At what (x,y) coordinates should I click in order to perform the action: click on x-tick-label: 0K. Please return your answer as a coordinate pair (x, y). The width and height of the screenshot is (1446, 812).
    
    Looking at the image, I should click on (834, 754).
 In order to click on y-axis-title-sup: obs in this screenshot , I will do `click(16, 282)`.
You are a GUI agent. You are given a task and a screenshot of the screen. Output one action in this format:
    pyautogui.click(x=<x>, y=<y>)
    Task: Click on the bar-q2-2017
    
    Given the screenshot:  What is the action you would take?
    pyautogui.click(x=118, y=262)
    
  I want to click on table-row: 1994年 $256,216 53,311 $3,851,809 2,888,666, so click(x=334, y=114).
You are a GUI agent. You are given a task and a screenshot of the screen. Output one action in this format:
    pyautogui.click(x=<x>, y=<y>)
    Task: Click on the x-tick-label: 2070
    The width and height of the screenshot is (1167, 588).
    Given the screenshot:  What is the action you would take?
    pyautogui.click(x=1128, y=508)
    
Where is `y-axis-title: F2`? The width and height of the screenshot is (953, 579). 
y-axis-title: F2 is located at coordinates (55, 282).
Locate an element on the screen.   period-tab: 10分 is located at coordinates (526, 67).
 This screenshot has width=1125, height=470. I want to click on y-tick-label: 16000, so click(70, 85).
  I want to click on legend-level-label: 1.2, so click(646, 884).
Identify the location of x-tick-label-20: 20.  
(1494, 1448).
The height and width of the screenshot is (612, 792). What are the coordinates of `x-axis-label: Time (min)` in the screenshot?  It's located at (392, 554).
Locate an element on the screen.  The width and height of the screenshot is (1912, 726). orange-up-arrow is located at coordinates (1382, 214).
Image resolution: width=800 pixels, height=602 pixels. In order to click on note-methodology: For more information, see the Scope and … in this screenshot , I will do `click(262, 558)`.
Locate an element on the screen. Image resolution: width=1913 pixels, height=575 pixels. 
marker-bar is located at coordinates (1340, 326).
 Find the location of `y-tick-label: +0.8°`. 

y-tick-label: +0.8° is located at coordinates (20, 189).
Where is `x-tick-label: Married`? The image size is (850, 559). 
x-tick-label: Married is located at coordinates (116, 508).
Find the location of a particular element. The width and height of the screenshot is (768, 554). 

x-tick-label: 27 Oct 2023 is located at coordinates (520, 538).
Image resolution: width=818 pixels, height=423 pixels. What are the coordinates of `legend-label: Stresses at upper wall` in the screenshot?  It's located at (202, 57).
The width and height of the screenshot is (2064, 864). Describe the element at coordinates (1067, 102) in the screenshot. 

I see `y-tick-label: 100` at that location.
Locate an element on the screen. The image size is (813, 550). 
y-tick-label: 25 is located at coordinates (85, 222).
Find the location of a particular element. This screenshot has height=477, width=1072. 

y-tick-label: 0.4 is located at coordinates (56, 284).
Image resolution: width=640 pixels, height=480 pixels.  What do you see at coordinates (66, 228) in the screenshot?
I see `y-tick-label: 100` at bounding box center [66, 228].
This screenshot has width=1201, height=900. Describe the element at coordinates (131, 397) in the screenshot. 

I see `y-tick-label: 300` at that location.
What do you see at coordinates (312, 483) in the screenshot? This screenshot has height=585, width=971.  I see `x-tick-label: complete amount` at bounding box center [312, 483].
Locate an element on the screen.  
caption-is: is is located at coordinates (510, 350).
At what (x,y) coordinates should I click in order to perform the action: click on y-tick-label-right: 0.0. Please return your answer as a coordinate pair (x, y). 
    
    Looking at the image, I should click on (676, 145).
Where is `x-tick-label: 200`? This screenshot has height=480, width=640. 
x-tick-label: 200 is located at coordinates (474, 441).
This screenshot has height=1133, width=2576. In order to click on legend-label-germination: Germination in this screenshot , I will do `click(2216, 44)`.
____
**What you have to do**.
Recast every line of the entries above as a Markdown table with two columns, Number and Line, giving each line its own numbered row and leaving out blank lines.

**Task solution**.
| Number | Line |
|---|---|
| 1 | At what (x,y) coordinates should I click in order to perform the action: click on x-tick-label: 0K. Please return your answer as a coordinate pair (x, y). The width and height of the screenshot is (1446, 812). |
| 2 |     Looking at the image, I should click on (834, 754). |
| 3 |  In order to click on y-axis-title-sup: obs in this screenshot , I will do `click(16, 282)`. |
| 4 | You are a GUI agent. You are given a task and a screenshot of the screen. Output one action in this format: |
| 5 |     pyautogui.click(x=<x>, y=<y>) |
| 6 |     Task: Click on the bar-q2-2017 |
| 7 |     Given the screenshot:  What is the action you would take? |
| 8 |     pyautogui.click(x=118, y=262) |
| 9 |   I want to click on table-row: 1994年 $256,216 53,311 $3,851,809 2,888,666, so click(x=334, y=114). |
| 10 | You are a GUI agent. You are given a task and a screenshot of the screen. Output one action in this format: |
| 11 |     pyautogui.click(x=<x>, y=<y>) |
| 12 |     Task: Click on the x-tick-label: 2070 |
| 13 |     The width and height of the screenshot is (1167, 588). |
| 14 |     Given the screenshot:  What is the action you would take? |
| 15 |     pyautogui.click(x=1128, y=508) |
| 16 | Where is `y-axis-title: F2`? The width and height of the screenshot is (953, 579).  |
| 17 | y-axis-title: F2 is located at coordinates (55, 282). |
| 18 | Locate an element on the screen.   period-tab: 10分 is located at coordinates (526, 67). |
| 19 |  This screenshot has width=1125, height=470. I want to click on y-tick-label: 16000, so click(70, 85). |
| 20 |   I want to click on legend-level-label: 1.2, so click(646, 884). |
| 21 | Identify the location of x-tick-label-20: 20.   |
| 22 | (1494, 1448). |
| 23 | The height and width of the screenshot is (612, 792). What are the coordinates of `x-axis-label: Time (min)` in the screenshot?  It's located at (392, 554). |
| 24 | Locate an element on the screen.  The width and height of the screenshot is (1912, 726). orange-up-arrow is located at coordinates (1382, 214). |
| 25 | Image resolution: width=800 pixels, height=602 pixels. In order to click on note-methodology: For more information, see the Scope and … in this screenshot , I will do `click(262, 558)`. |
| 26 | Locate an element on the screen. Image resolution: width=1913 pixels, height=575 pixels.  |
| 27 | marker-bar is located at coordinates (1340, 326). |
| 28 |  Find the location of `y-tick-label: +0.8°`.  |
| 29 | y-tick-label: +0.8° is located at coordinates (20, 189). |
| 30 | Where is `x-tick-label: Married`? The image size is (850, 559).  |
| 31 | x-tick-label: Married is located at coordinates (116, 508). |
| 32 | Find the location of a particular element. The width and height of the screenshot is (768, 554).  |
| 33 | x-tick-label: 27 Oct 2023 is located at coordinates (520, 538). |
| 34 | Image resolution: width=818 pixels, height=423 pixels. What are the coordinates of `legend-label: Stresses at upper wall` in the screenshot?  It's located at (202, 57). |
| 35 | The width and height of the screenshot is (2064, 864). Describe the element at coordinates (1067, 102) in the screenshot.  |
| 36 | I see `y-tick-label: 100` at that location. |
| 37 | Locate an element on the screen. The image size is (813, 550).  |
| 38 | y-tick-label: 25 is located at coordinates (85, 222). |
| 39 | Find the location of a particular element. This screenshot has height=477, width=1072.  |
| 40 | y-tick-label: 0.4 is located at coordinates (56, 284). |
| 41 | Image resolution: width=640 pixels, height=480 pixels.  What do you see at coordinates (66, 228) in the screenshot? |
| 42 | I see `y-tick-label: 100` at bounding box center [66, 228]. |
| 43 | This screenshot has width=1201, height=900. Describe the element at coordinates (131, 397) in the screenshot.  |
| 44 | I see `y-tick-label: 300` at that location. |
| 45 | What do you see at coordinates (312, 483) in the screenshot? This screenshot has height=585, width=971.  I see `x-tick-label: complete amount` at bounding box center [312, 483]. |
| 46 | Locate an element on the screen.   |
| 47 | caption-is: is is located at coordinates (510, 350). |
| 48 | At what (x,y) coordinates should I click in order to perform the action: click on y-tick-label-right: 0.0. Please return your answer as a coordinate pair (x, y).  |
| 49 |     Looking at the image, I should click on (676, 145). |
| 50 | Where is `x-tick-label: 200`? This screenshot has height=480, width=640.  |
| 51 | x-tick-label: 200 is located at coordinates (474, 441). |
| 52 | This screenshot has height=1133, width=2576. In order to click on legend-label-germination: Germination in this screenshot , I will do `click(2216, 44)`. |